What this means is that speed will depend heavily on the type of application program being written, and also on how much the programmer takes advantage of the unique language features. It also makes realistic cross language benchmarks difficult because the right way to do something in Python may not have a direct equivalent in another language. The result tends to be "lowest common denominator" benchmarks, which are exactly the sort of algorithms which CPython does worst at.

cPython is necessarily slower and uses more memory than C for most tasks, and that's because cPython is implemented in C. You couldn't expect a new programming language that was implemented in Python to be faster than Python, either.

This is less of a concern for scientists and others with very tough performance requirements than it otherwise would be, in part, because cPython code can delegate C and C++ code[0]. This means portions of your program that need to be highly optimized can be implemented in C or C++, while the rest of your program can continue to be written in Python.

[0] https://docs.python.org/3/extending/extending.html

"Not that optimised" is actually an understatement. In my experience, CPU-heavy code typically becomes 10-100x faster if you port it from Python to a language like C (without even trying to be clever or using SIMD assembly).

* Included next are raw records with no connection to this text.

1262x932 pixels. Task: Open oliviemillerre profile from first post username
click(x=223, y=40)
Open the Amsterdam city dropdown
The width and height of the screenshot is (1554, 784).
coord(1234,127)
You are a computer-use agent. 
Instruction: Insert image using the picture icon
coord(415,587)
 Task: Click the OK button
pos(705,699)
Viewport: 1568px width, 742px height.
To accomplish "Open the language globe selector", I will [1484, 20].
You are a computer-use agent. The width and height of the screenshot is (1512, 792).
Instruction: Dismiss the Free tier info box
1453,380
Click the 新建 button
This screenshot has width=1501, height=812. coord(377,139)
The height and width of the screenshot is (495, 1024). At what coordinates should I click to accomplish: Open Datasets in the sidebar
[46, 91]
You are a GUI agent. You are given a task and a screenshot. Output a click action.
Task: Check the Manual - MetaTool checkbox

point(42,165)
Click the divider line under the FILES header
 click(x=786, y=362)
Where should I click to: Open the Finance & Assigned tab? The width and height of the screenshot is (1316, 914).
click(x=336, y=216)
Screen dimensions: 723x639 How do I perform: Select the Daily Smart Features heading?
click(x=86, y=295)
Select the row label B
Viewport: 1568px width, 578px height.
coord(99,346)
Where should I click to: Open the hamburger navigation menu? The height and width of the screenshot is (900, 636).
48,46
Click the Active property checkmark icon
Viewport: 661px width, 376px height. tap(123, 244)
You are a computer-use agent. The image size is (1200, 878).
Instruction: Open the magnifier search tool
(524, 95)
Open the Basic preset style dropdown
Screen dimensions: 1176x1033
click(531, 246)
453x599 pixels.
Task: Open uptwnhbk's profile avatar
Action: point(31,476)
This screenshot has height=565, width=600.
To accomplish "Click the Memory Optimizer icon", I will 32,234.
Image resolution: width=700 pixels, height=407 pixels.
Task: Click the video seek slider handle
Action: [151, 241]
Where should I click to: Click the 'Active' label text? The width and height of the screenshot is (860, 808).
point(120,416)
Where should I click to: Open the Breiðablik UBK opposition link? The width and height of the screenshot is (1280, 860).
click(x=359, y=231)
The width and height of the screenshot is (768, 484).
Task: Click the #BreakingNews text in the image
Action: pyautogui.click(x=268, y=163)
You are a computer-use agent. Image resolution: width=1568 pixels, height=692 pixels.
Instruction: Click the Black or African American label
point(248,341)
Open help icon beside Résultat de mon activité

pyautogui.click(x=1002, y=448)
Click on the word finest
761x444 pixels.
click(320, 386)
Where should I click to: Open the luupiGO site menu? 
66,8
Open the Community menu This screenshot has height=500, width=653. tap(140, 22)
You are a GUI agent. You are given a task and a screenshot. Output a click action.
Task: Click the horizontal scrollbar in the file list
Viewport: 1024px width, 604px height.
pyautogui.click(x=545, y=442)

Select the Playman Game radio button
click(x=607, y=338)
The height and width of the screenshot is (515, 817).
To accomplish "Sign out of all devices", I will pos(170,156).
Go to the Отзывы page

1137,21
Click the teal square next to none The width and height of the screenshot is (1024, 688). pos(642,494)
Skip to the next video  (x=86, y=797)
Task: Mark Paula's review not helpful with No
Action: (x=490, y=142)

Provided no FFI or extensions written in other languages, non-I/O bound interpreted CPython is 50-100x slower than C/C++. JIT compiled (PyPy, etc.) Python might be in 2-10x slower bracket.

If extensions written in C/C++ are used, then you might be effectively comparing those extensions against another C/C++ implementation.

So if your code is going to be I/O bound and/or can effectively offload all computation in modules written in C/C++ (like NumPy), then Python might be practically as fast as C/C++.

If you use pure interpreted Python and implement compute limited algorithm in it, your code is going to be 50-100x slower than C/C++.

Real life scenarios are probably somewhere in between those two extreme cases.

Of course, on numeric problems like this, plain CPython inevitably sucks performance-wise (no JIT, a lot of lookups, no value types).

1) The interpreter is _slow_

2) You can't achieve real thread based parallelism

I think in general people have a high level concept of (1) as static vs. dynamic and interpreted vs compiled is an understandable trade off. CPython as an implementation generally gets type casted as slow for its default dynamism which have understandable negative performance implications[1]. However CPython also gives you lots of ergonomic ways to push your program towards the static/compiled end of the spectrum with things like pandas/numpy/numba/extensions. In general using these correctly put you within the ballpark of _faster_ languages, could you write faster assembly by hand? Sure! Is optimizing in another language worth your time? I don't know.

I've never really understood (2) the lack of threading as a problem, multi process parallelism can be accomplished fairly easily if you are CPU bound or projects like uvloop[2] make async tasks fast enough to compete with any web framework out there. Furthermore even though your cpu cycle cost may be levered to a considerable point while operating over hundreds/thousands of servers doing distributed computing right is still hard and developing something like celery/airflow/luigi/dask from scratch is not cheap either. Leaning on CPython's massive ecosystem can massively lower the barrier to entry in a lot of big problems.

I think there are plenty of examples of re-writes in go[3]/rust[4] that have worked great for people, I have no doubt that python is _not_ the end all be all language, but I think the "python is slow" worry is generally overplayed.

Specific problems require specific solutions, I'm glad Haskell seems to work for the author in genetic analysis but think this could have been a more interesting article with some specific python-haskell comparisons rather than the generic python is slow argument.

[1] http://jakevdp.github.io/blog/2014/05/09/why-python-is-slow/

[2] https://magic.io/blog/uvloop-blazing-fast-python-networking/

[3] https://web.archive.org/web/20170101002625/http://blog.parse...

[4] https://blogs.dropbox.com/tech/2016/05/inside-the-magic-pock...

Yes, pure Python is slower and takes up more memory. But that doesn't mean it can't be productive and performant using these types of strategies to speed up where necessary.